=== WHAT TO WORK ON ===
Quote the entries in full, character for character, without their images.
** RECORDS SUPPLIED follows **
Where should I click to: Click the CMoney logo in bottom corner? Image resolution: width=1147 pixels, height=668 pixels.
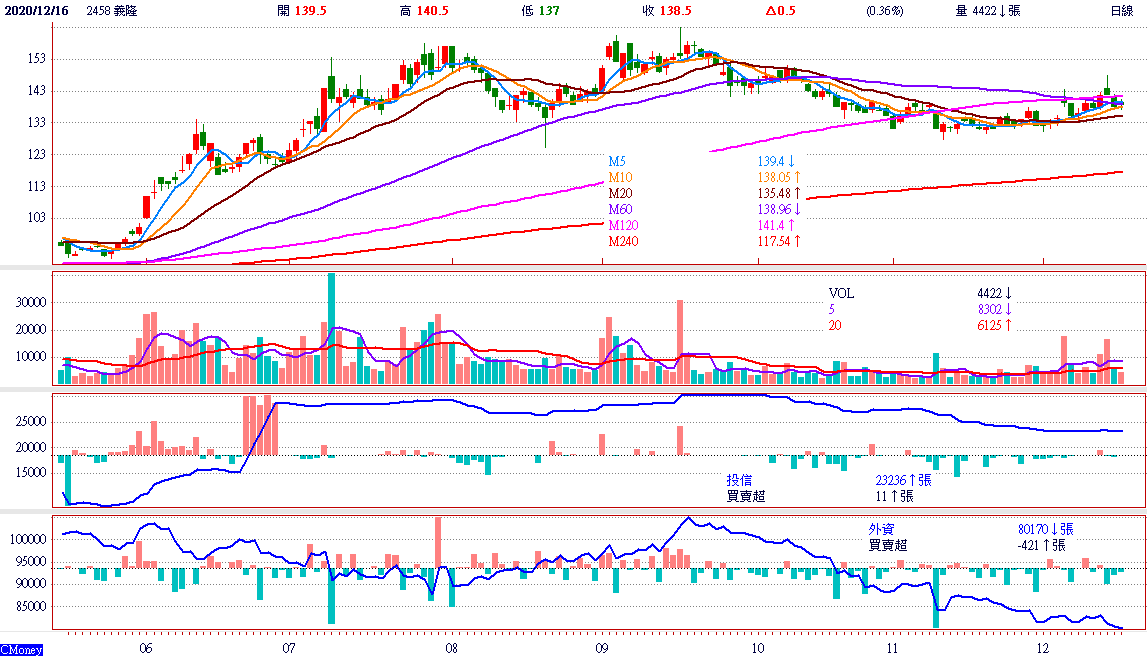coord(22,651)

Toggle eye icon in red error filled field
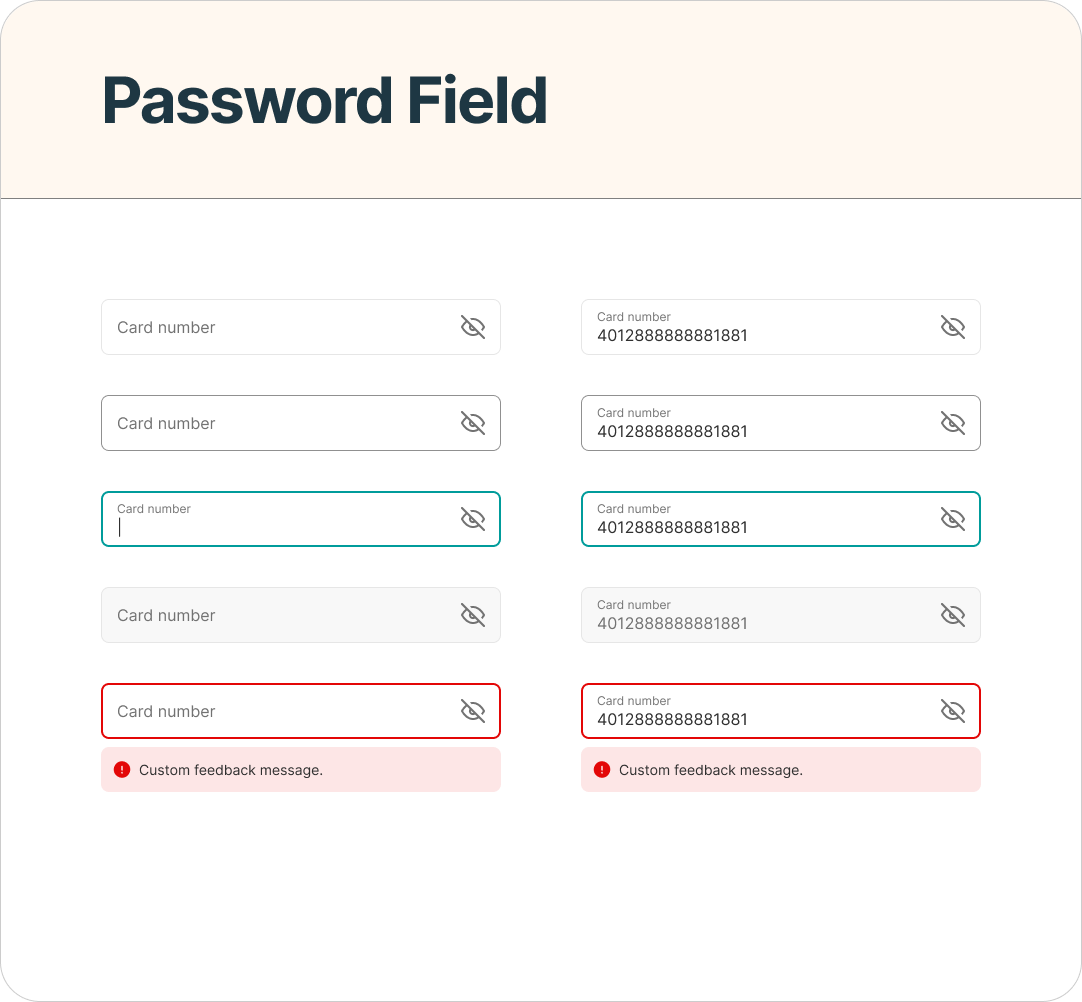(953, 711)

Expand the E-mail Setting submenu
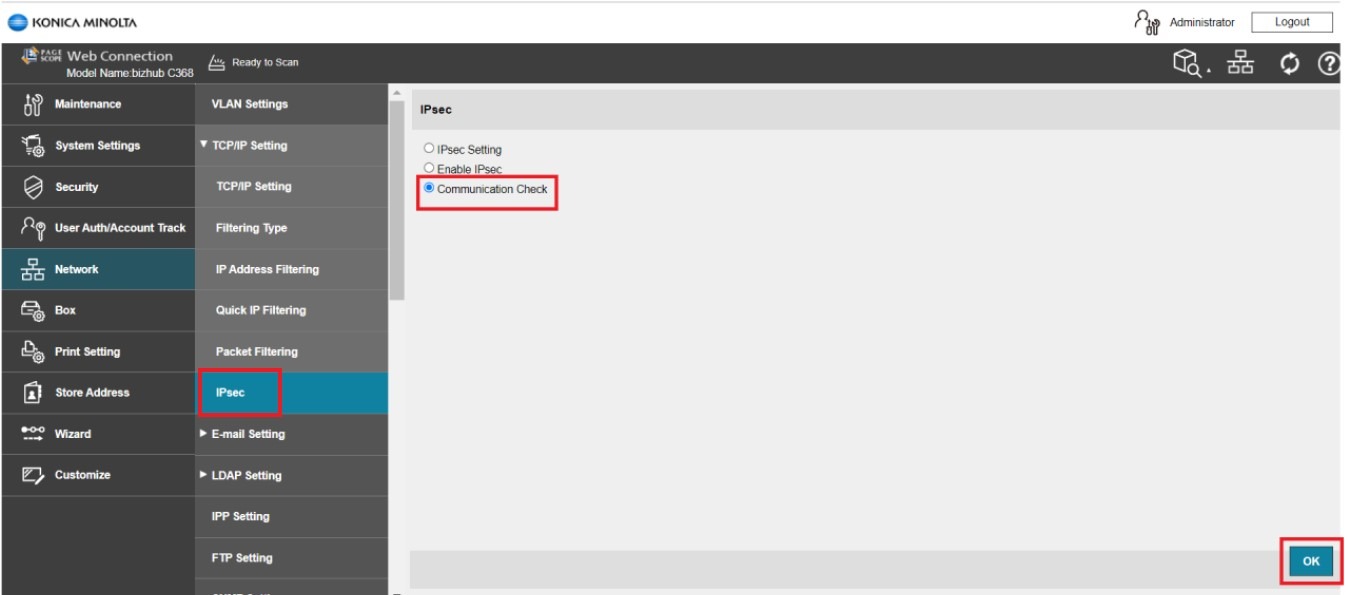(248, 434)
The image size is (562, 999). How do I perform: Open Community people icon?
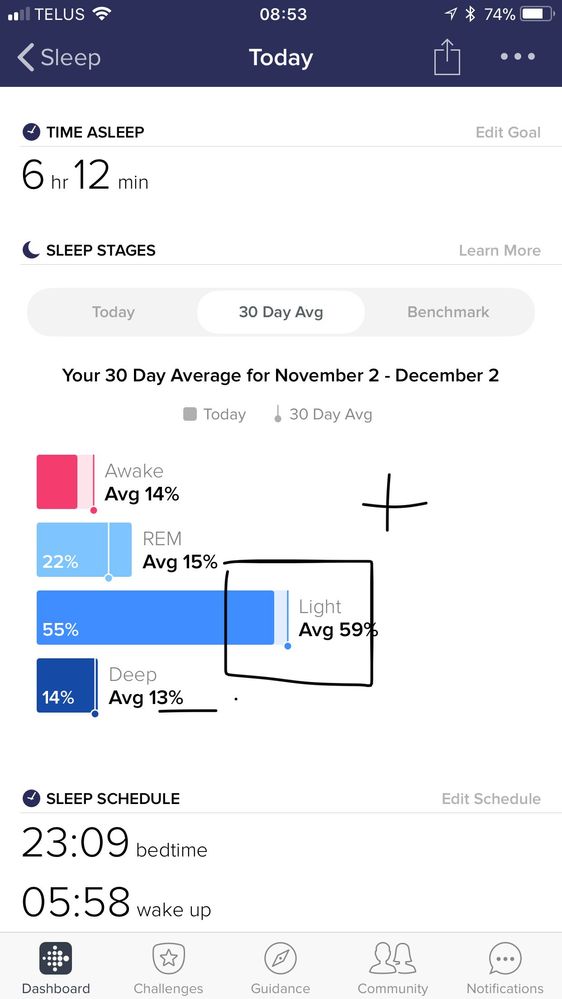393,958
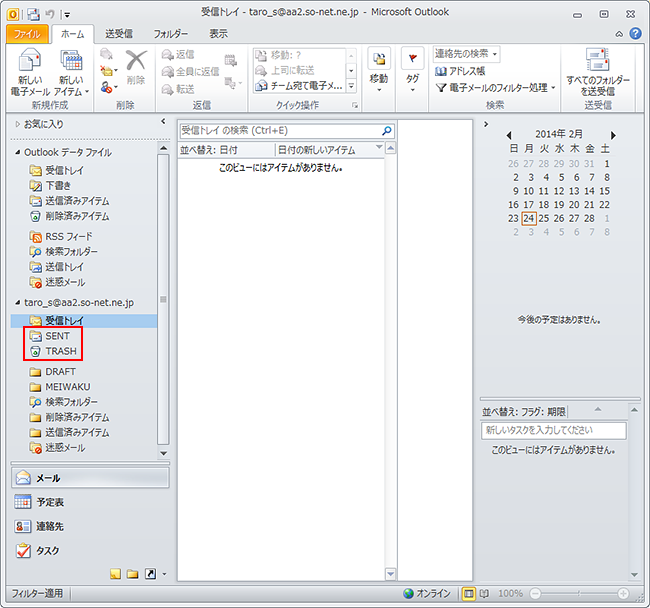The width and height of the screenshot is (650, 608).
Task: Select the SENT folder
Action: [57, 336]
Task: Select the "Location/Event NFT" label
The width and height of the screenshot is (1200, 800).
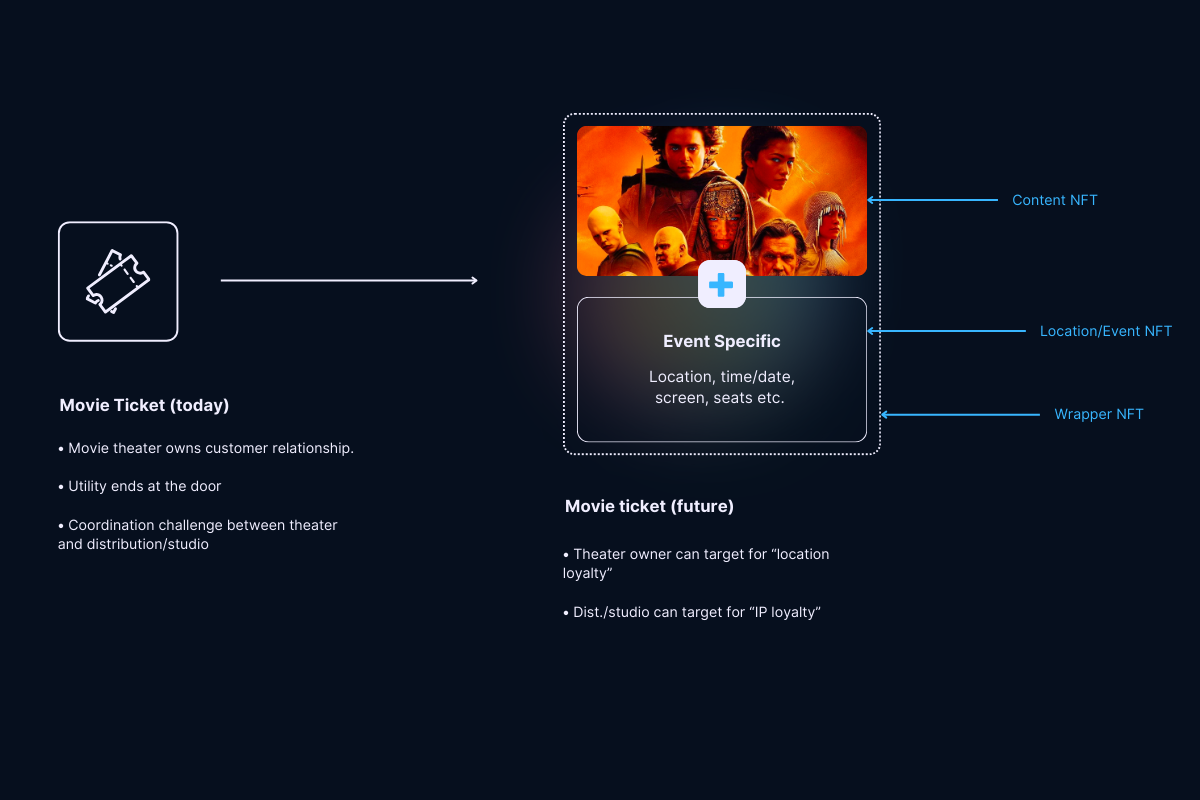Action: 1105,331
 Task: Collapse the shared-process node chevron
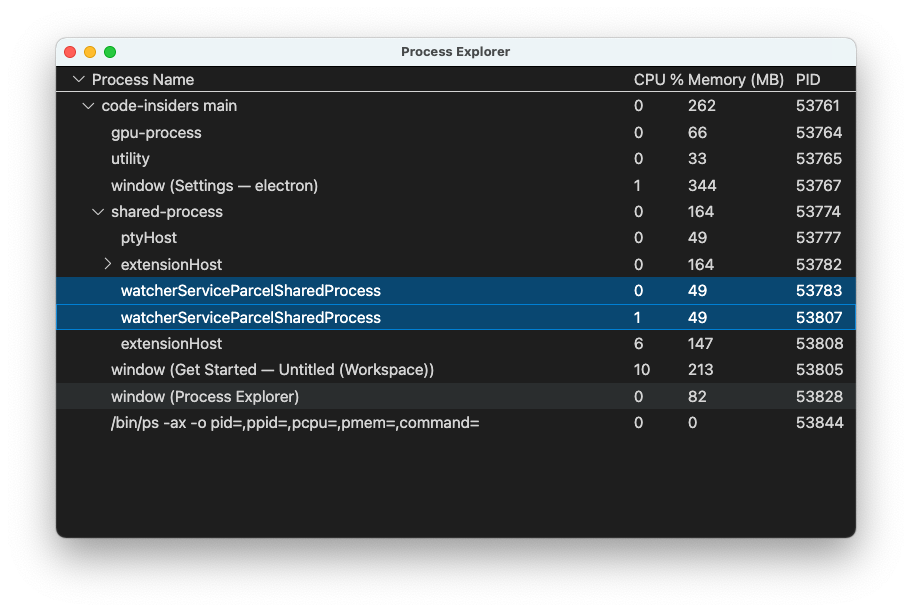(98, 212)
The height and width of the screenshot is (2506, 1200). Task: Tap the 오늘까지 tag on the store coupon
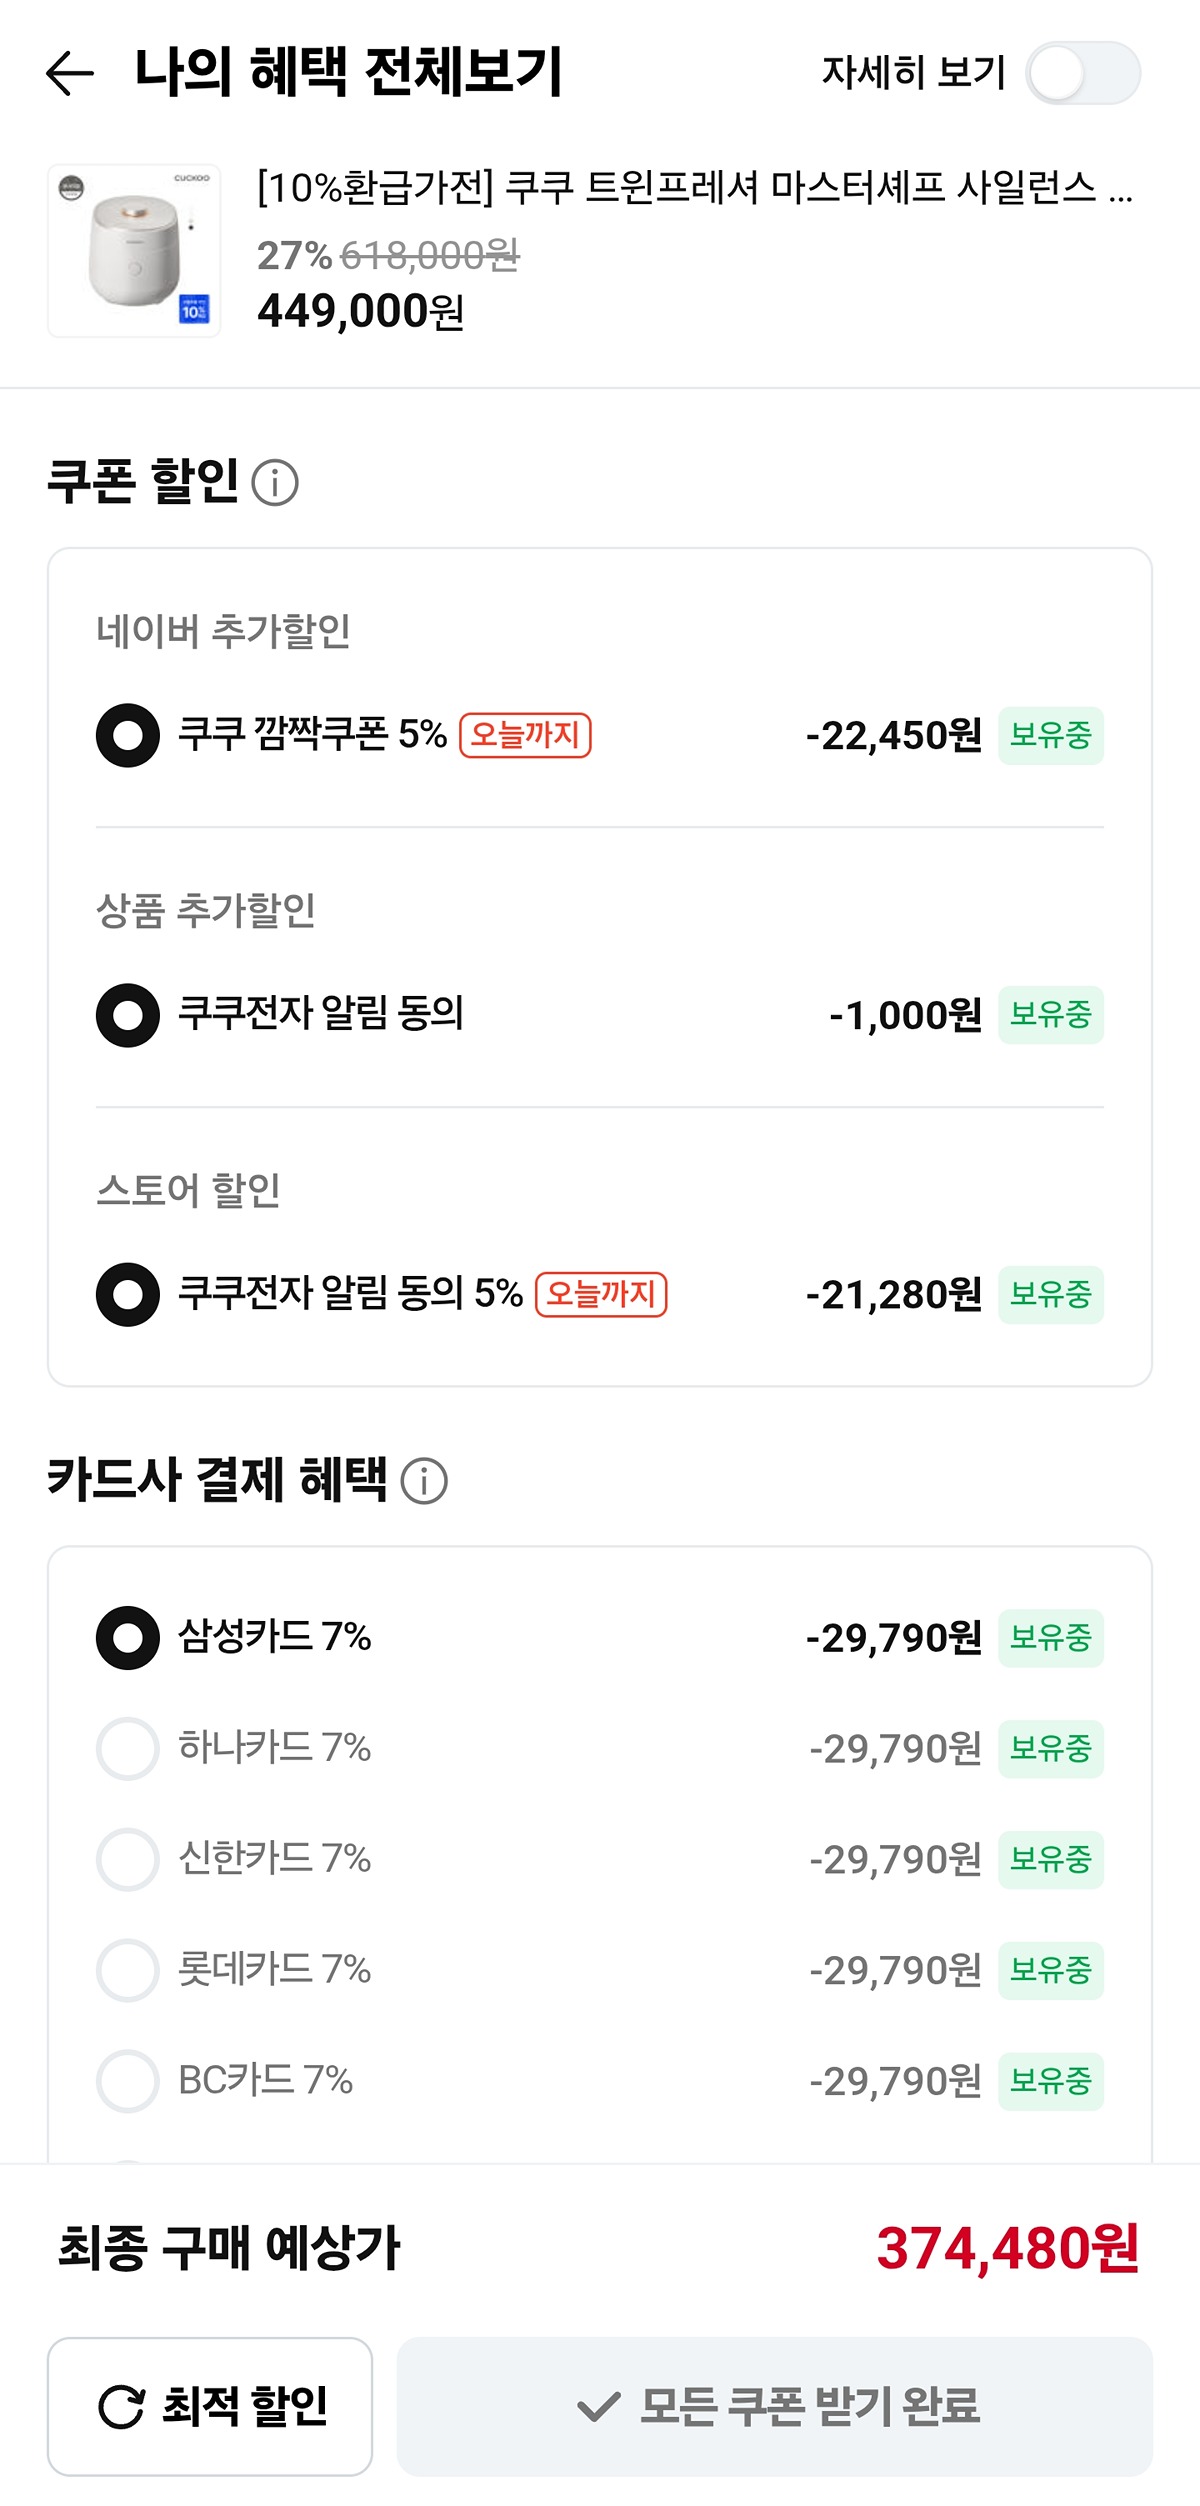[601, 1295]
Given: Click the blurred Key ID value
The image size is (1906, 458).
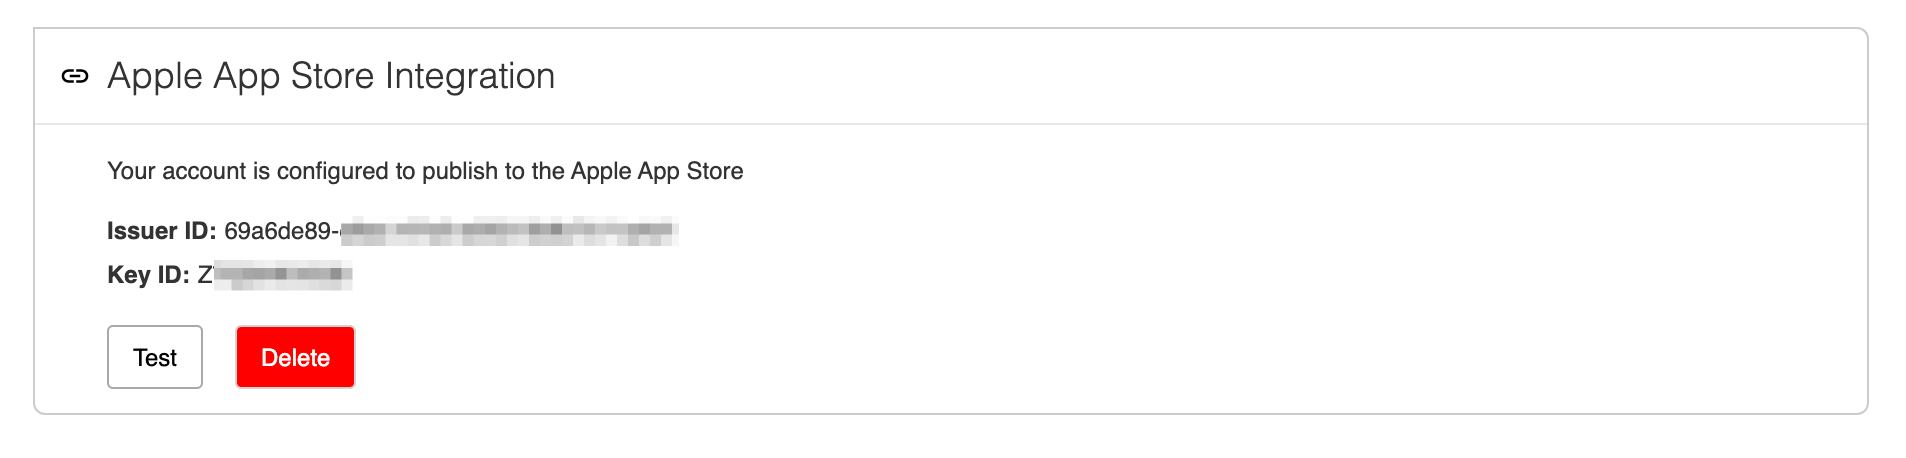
** End of RECORDS SUPPLIED **
=== ANSWER BELOW ===
Where should I click to: Click the CMoney logo in bottom corner? Image resolution: width=1147 pixels, height=668 pixels.
coord(22,651)

Toggle eye icon in red error filled field
(953, 711)

Expand the E-mail Setting submenu
(248, 434)
The image size is (562, 999). How do I perform: Open Community people icon?
393,958
The width and height of the screenshot is (650, 608).
Task: Select the SENT folder
Action: [57, 336]
Task: Select the "Location/Event NFT" label
The width and height of the screenshot is (1200, 800).
Action: 1105,331
 Task: Collapse the shared-process node chevron
(98, 212)
The height and width of the screenshot is (2506, 1200). Task: Tap the 오늘까지 tag on the store coupon
[601, 1295]
Given: Click the blurred Key ID value
The image size is (1906, 458).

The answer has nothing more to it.